No one is sure what the road to recovery will lead to, as no one is sure what the new normal will look like, but there is no doubt that we are on that journey. After a short pause, work continues on a number of fronts, as Congress and states reconvene and take up policy issues over and above the COVID-19 response. It is telling that one of the first hearings that the U.S. Senate had—after concentrating solely on stimulus and recovery packages in response to the pandemic—was on the state of recycling, with plastic pollution being at the forefront. States also are returning to policy and discussing extended producer responsibility and other funding mechanisms to stabilize municipal solid waste collection and recycling and to increase collection and recycling of plastics and other packaging.

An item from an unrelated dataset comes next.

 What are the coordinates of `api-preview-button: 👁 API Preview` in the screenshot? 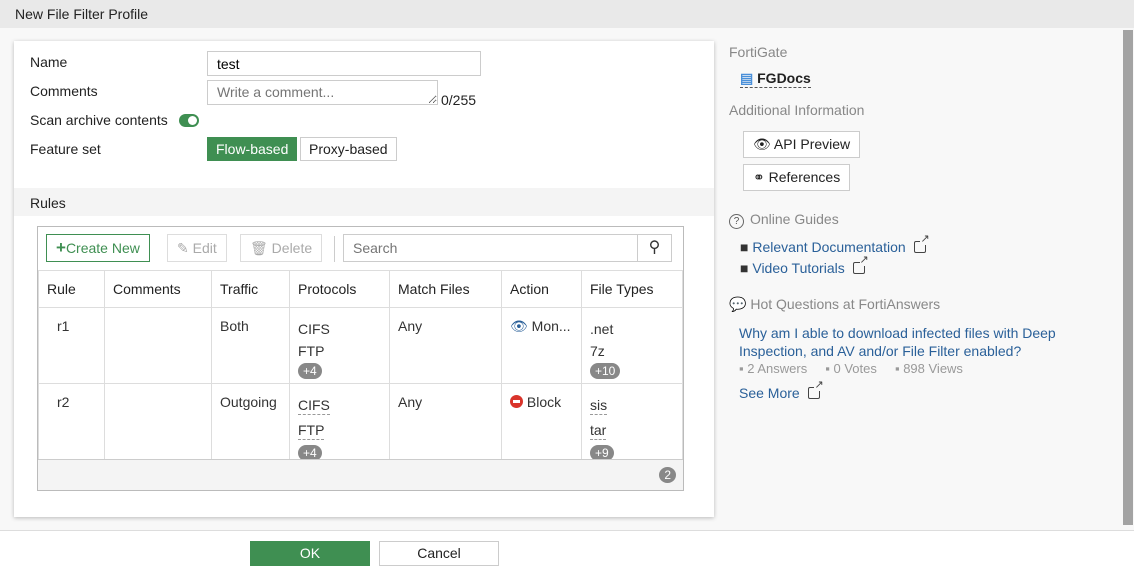 It's located at (802, 144). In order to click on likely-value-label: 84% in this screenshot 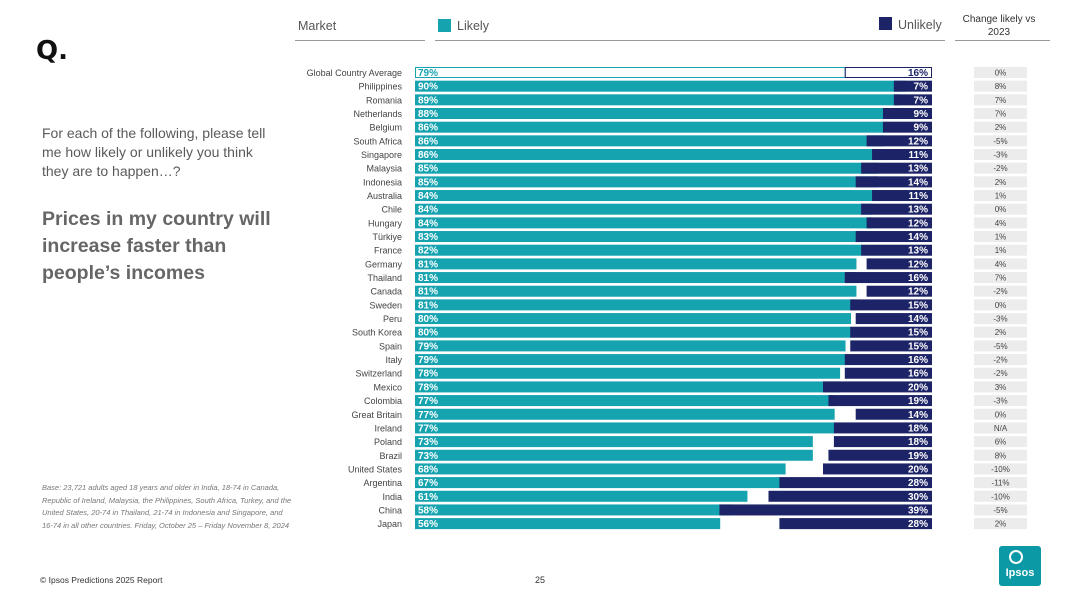, I will do `click(428, 210)`.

Work that generally would have occurred March through June of this year has shifted to June through September.
To this end, the Materials Recovery for the Future (MRFF) project “wrapped” up its pilot program for flexible packaging this year. The MRFF consortium, of which FPA was a founding partner, released the pilot research report demonstrating the successful collection, separation, and preparation for recycling of flexible packaging. The pilot program—the first of its kind in the United States—was performed in partnership with J.P. Mascaro & Sons at the TotalRecycle Facility in Birdsboro, Pennsylvania, and underwritten by MRFF partners. The project will now transition to The Recycling Partnership (TRP), of which FPA is a new member. TRP is a leading, national nongovernmental organization that exists to improve recycling in the U.S. TRP puts private dollars to work in communities to invest in sustainable recycling systems. TRP works through grants, technical assistance, and tools, as well as research, measurement, and best practices.

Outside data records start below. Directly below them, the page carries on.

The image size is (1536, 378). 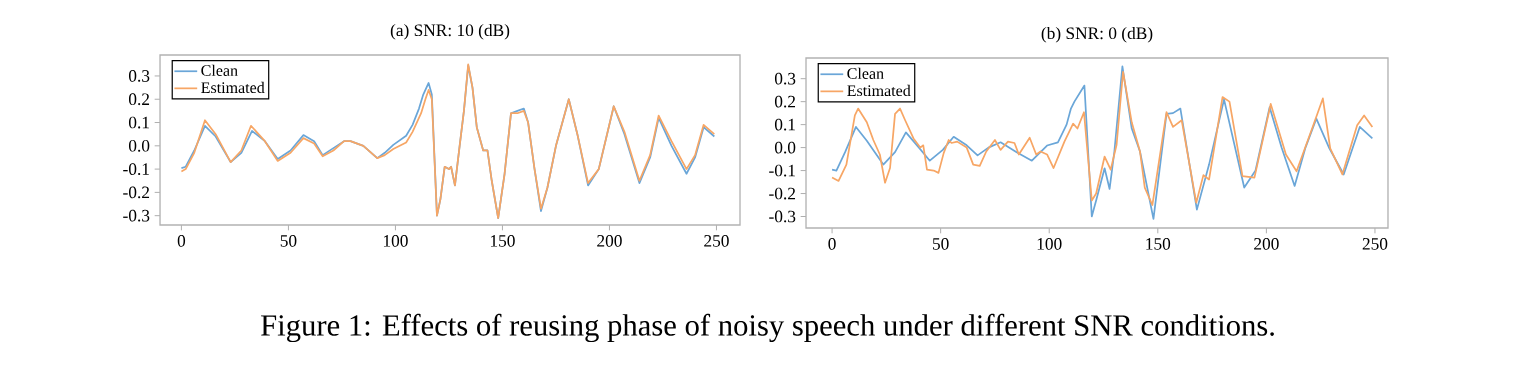 What do you see at coordinates (1097, 34) in the screenshot?
I see `chart-title: (b) SNR: 0 (dB)` at bounding box center [1097, 34]. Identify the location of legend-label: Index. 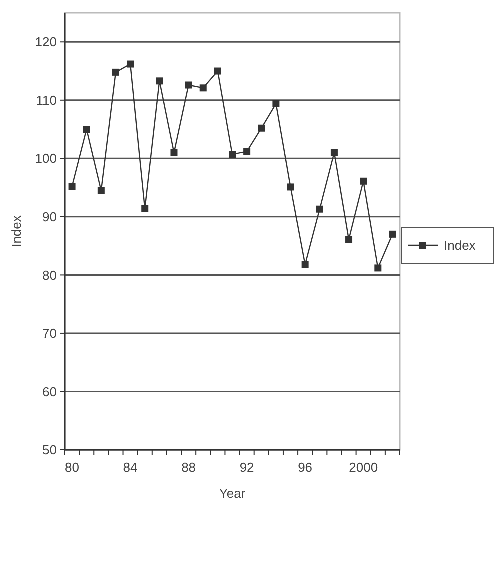
(460, 246).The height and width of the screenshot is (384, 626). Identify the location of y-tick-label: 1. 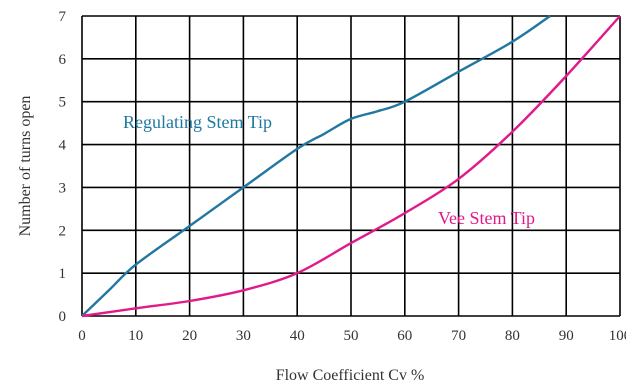
(63, 274).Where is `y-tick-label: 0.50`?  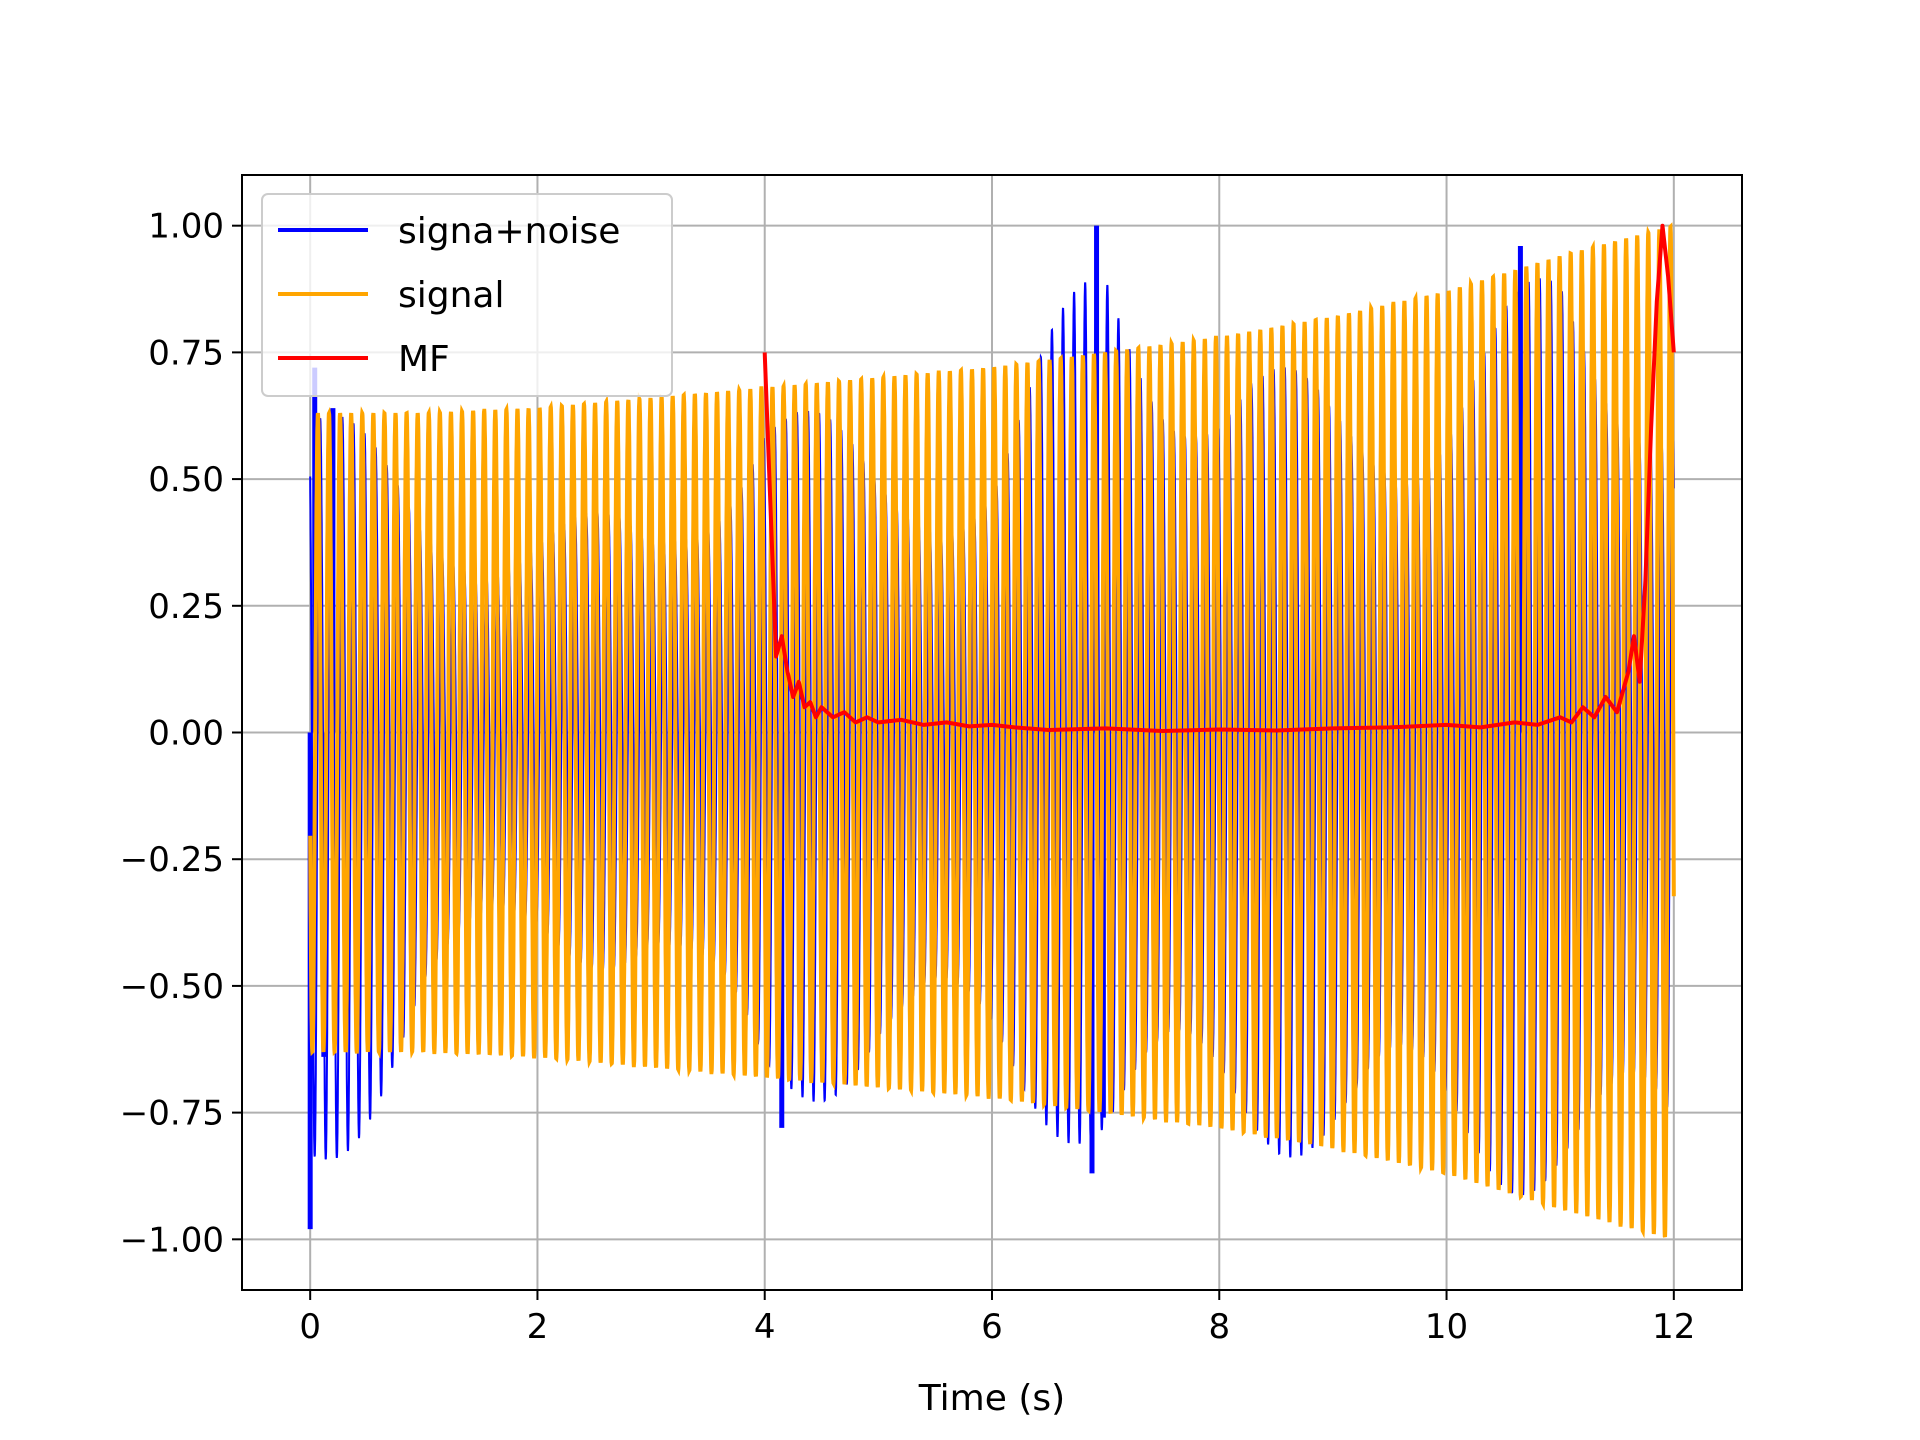 y-tick-label: 0.50 is located at coordinates (186, 480).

“Films and flexibles” is one of TRP’s industry coalitions and is where the ongoing work of the MRFF will be housed. The films and flexibles coalition’s goals are to understand how to engage consumers to recycle film and flexibles; assess and support the most promising recovery options for film and flexibles; and ensure end-market health for those materials. TRP also is working on policy proposals for extended producer responsibility to provide for sustainable funding for currently recyclable materials and infrastructure for currently hard-to-recycle materials. This FPA partnership—along with others that include Californians for Recycling and the Environment, the Associated Industries of Vermont, the Product Stewardship Institute, Retail Association of Maine, Food Industry Association Executives, and the Recycling Leadership Council—will enable FPA to support collection, recycling, and markets for flexibles with government agencies and across the supply chain, including our members’ customers.
As stated in the just-released “State of the Flexible Packaging Industry Report,” (highlighted in this issue), the industry is now a $33.6 billion dollar industry in the U.S., and FPA’s primary mission is to protect and promote that growth. Partnerships like TRP bring the supply chain and FPA member customers together to solve barriers to that growth. End-of-life management and investment in advanced recycling will assist us on this path and enable a successful recovery in more ways than one.